[start Source excerpt]
We sacrifice reality to live inside a comfortable illusion.
For most of human history, comfort was a foreign concept. Thomas Hobbes called life “nasty, brutish and short.” Basically you put in a lot of effort, or you died.
But now, according to the Bureau of Labor Statistics, the average American spends at least 5 hours a day doing whatever they want. In fact, I can almost guarantee that somewhere in this country there are people who never have to leave their homes. If they have a work-from-home job, order groceries online and have them delivered (along with all their other necessities) then, boom:
They never have to wear pants again.
But humans aren’t meant to be static creatures. We’re not satisfied if we’re not improving. We’re the most successful species on the planet, and we didn’t get there through complacency.
So our generation runs into a problem: We’ve got all this time to waste and it’s oh-so comfortable to waste it. But, we tend to feel a guilty nagging when we do. Maybe it’s caused by the Facebook post of a friend who’s having their umpteenth child or buying a vacation condo in France. Sometimes it’s a rude remark we hear about our own imperfections that hits too close to home. Whatever brings it on, eventually we will feel the nag.
[end Source excerpt]
[start Items]
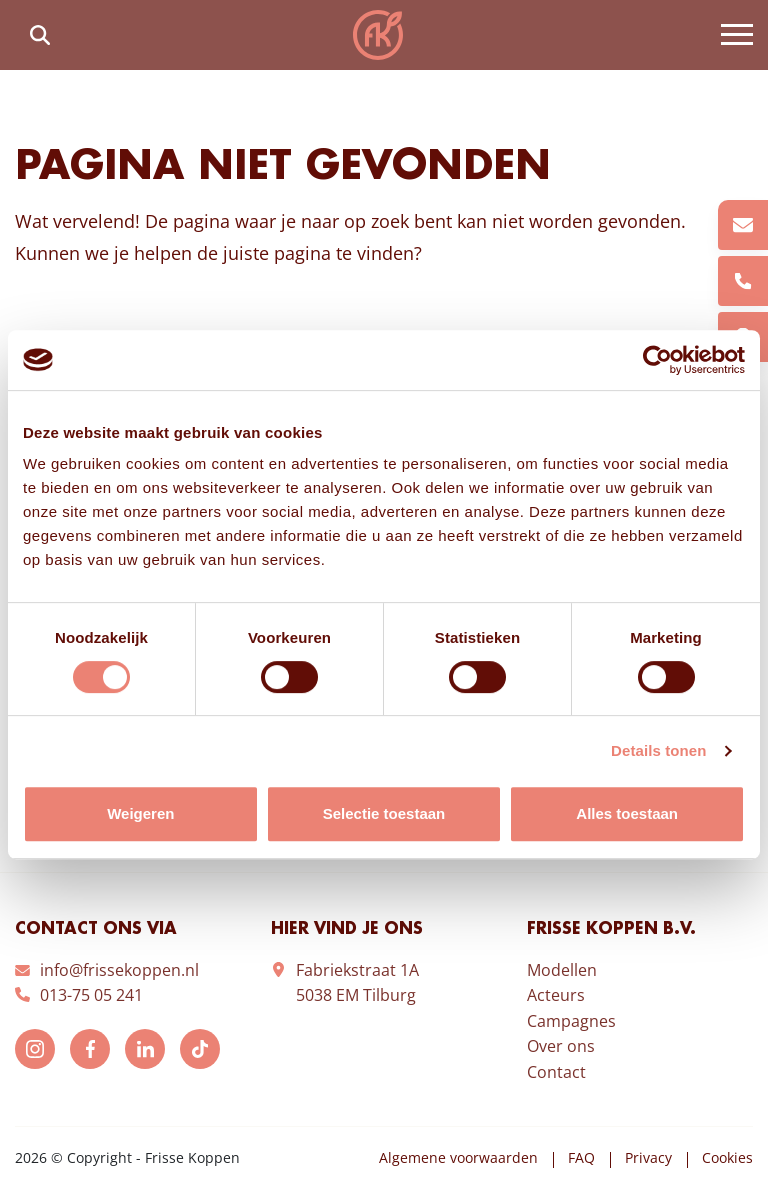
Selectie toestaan (384, 813)
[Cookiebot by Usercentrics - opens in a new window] (657, 360)
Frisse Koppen (378, 35)
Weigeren (140, 813)
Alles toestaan (627, 813)
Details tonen (658, 750)
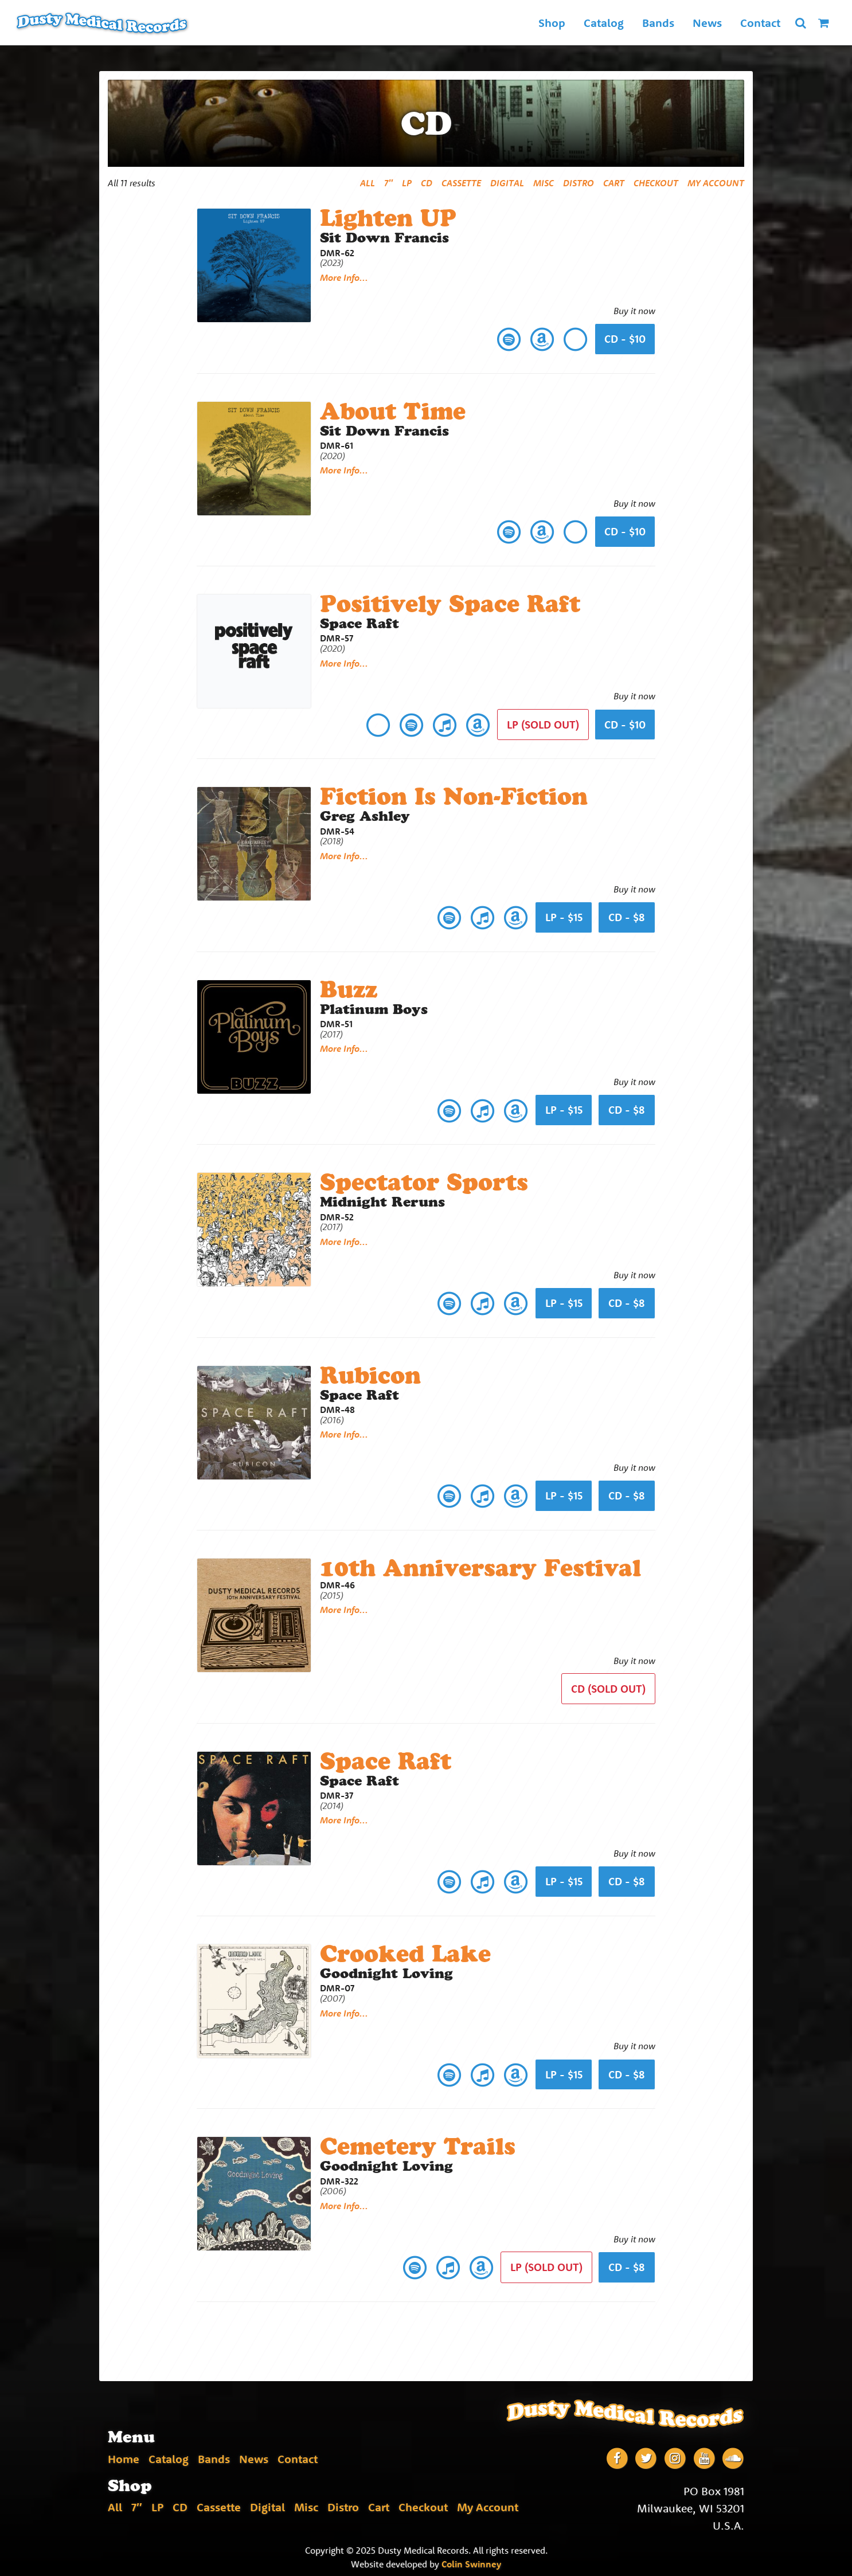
[end Items]
# What you will do
**1)** Can you write out the part of the essay on comfort that begins at the words "We sacrifice reality" and stops after "wear pants again."?
**2)** Could you continue the essay on comfort from the point where it stops?
The items above play no role in what you are asked to do.

# Per-task answers
**1)**
We sacrifice reality to live inside a comfortable illusion.
For most of human history, comfort was a foreign concept. Thomas Hobbes called life “nasty, brutish and short.” Basically you put in a lot of effort, or you died.
But now, according to the Bureau of Labor Statistics, the average American spends at least 5 hours a day doing whatever they want. In fact, I can almost guarantee that somewhere in this country there are people who never have to leave their homes. If they have a work-from-home job, order groceries online and have them delivered (along with all their other necessities) then, boom:
They never have to wear pants again.

**2)**
Something tugs at us and tells us we should get up, we should try, we should improve.
Something makes us feel guilty.
You can’t ignore that feeling, it’ll just keep coming back. There are only 2 ways to make it go away:
- One: Go out and fail. Fail a lot and fail miserably in the name of self-improvement and progress. Maybe succeed a little; but skin all the knees, cry all the tears, and suffer all the growing pains. Chase the impossible.
OR
- Two: Bury it. Take that nagging sense to become better and smother it with the comforting pillow-shaped-lie that ‘you’re perfect the way you are.’ Smother until that nagging feeling stops kicking.
Given that the internet lends itself to a reactionary, ‘don’t tell me what to do’ attitude, it’s no surprise that option two often wins out. When someone, rightly or not, points out a flaw – it is much more satisfying to hate the haters and declare yourself the embodiment of perfection.
What a waste! Never before has a generation had such a capacity to work wonders. Issac Newton – 340 years ago – said, “If I have seen further, it is by standing on the shoulders of giants.” How much further can we see now? Why would we squander that by declaring self-perfection and then giving up?
“I’m perfect just the way I am.”
How incredibly, insufferably boring. Can you really fit that much excitement and variety into your life once you’ve crowded out the possibilities of failure, growth or change?
Instead of tying happiness and self-worth to perfection, anchor it instead to your direction. The anguish of failure diminishes when, at the end of the day, you’re proud of the path you’re on.
Be happy. Be the kind of person you can love. But never be satisfied.
Leave behind a shoulder for someone else to stand on.